• [Work required]
After finding the line with "Terms of Service (1254, 1957)" in the data below, set down exactly each line through the one with "Je donne (303, 610)", inclusive, and stop there.

Stored data entries:
BEGIN

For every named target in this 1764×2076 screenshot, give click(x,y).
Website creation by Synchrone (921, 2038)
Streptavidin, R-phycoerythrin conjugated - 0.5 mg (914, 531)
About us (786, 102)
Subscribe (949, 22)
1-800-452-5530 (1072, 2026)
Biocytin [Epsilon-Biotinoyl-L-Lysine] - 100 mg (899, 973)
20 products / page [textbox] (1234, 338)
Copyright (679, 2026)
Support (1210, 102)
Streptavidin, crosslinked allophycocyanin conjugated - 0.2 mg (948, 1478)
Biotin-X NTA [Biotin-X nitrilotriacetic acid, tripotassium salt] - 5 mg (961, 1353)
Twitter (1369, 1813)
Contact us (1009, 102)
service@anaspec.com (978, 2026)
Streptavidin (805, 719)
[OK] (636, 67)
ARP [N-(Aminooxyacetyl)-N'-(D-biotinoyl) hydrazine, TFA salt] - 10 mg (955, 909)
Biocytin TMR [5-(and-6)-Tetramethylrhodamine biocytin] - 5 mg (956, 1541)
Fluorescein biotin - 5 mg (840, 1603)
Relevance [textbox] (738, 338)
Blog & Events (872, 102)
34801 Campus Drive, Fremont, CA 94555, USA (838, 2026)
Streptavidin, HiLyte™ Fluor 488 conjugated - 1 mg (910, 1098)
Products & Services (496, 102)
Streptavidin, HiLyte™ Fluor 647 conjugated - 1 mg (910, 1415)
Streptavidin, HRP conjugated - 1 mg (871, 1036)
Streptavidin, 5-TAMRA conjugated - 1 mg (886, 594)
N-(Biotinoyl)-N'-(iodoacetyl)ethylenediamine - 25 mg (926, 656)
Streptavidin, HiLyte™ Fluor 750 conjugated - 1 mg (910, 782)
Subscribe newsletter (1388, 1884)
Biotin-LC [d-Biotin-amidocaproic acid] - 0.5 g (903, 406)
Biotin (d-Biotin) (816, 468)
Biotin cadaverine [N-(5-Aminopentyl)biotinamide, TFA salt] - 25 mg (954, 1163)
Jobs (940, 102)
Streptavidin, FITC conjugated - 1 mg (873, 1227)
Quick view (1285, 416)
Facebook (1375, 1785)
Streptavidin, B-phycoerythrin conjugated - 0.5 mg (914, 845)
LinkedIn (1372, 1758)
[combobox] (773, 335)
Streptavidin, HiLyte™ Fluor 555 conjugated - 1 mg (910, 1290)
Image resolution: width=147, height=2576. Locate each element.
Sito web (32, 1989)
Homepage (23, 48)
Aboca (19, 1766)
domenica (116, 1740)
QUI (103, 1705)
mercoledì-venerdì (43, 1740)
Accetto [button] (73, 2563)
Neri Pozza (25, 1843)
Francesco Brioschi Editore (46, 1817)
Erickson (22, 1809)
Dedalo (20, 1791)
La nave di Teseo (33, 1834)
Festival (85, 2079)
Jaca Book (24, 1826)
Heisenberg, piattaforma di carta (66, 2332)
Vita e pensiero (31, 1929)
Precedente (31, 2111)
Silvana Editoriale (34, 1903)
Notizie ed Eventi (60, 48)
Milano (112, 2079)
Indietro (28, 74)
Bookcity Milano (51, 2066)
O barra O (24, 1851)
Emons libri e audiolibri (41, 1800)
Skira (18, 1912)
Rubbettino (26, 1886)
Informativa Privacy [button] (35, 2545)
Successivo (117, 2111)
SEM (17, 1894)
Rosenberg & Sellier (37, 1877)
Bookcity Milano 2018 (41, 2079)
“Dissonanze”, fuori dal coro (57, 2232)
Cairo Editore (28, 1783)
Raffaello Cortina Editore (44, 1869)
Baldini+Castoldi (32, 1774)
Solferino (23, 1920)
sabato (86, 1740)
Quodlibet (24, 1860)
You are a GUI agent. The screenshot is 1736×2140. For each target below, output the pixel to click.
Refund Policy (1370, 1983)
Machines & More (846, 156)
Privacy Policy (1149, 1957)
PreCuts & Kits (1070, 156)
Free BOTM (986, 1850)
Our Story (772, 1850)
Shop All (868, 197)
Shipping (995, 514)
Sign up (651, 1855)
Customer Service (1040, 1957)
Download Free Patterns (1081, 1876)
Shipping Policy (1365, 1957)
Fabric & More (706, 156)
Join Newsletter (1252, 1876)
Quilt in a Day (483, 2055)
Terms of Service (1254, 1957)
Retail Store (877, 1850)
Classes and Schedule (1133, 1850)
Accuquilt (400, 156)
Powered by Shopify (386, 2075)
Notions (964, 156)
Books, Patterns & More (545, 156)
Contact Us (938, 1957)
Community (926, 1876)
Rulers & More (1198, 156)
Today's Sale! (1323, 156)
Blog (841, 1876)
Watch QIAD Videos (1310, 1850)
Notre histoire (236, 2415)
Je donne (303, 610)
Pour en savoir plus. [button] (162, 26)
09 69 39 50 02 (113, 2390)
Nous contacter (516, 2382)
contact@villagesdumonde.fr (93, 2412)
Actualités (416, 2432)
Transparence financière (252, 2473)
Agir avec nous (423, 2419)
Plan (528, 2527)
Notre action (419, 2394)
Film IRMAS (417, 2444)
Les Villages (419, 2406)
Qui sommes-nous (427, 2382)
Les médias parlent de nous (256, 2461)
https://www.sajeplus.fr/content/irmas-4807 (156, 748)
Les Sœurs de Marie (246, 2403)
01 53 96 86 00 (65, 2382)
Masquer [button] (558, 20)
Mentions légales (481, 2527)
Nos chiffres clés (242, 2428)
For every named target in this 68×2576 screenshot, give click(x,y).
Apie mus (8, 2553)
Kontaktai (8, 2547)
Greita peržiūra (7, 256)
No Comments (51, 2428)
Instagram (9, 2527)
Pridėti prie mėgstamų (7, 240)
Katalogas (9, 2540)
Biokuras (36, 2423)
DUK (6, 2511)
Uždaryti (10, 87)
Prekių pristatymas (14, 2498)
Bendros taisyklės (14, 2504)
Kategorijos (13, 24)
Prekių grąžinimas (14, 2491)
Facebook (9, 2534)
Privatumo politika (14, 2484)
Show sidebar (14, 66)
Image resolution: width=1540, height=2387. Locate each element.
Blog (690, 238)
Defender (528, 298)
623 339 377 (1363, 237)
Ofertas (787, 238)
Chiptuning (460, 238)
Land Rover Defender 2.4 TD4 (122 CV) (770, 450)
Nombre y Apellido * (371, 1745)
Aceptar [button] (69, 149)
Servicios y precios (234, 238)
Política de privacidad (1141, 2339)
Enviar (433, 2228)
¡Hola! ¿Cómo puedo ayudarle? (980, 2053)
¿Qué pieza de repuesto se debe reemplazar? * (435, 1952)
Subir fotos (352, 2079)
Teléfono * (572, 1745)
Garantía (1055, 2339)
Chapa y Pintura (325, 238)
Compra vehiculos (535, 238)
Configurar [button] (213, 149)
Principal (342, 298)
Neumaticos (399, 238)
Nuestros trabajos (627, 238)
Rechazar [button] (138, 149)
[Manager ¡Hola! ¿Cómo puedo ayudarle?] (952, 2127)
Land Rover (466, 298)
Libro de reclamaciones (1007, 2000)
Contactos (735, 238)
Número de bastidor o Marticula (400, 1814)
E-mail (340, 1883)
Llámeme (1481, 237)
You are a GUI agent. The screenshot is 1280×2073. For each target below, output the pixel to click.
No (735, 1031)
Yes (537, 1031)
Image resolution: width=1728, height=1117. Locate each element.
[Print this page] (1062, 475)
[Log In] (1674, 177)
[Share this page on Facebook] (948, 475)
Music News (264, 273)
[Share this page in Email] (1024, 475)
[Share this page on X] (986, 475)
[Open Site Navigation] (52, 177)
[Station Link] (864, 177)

END

• [Final answer]
Terms of Service (1254, 1957)
Retail Store (877, 1850)
Classes and Schedule (1133, 1850)
Accuquilt (400, 156)
Powered by Shopify (386, 2075)
Notions (964, 156)
Books, Patterns & More (545, 156)
Contact Us (938, 1957)
Community (926, 1876)
Rulers & More (1198, 156)
Today's Sale! (1323, 156)
Blog (841, 1876)
Watch QIAD Videos (1310, 1850)
Notre histoire (236, 2415)
Je donne (303, 610)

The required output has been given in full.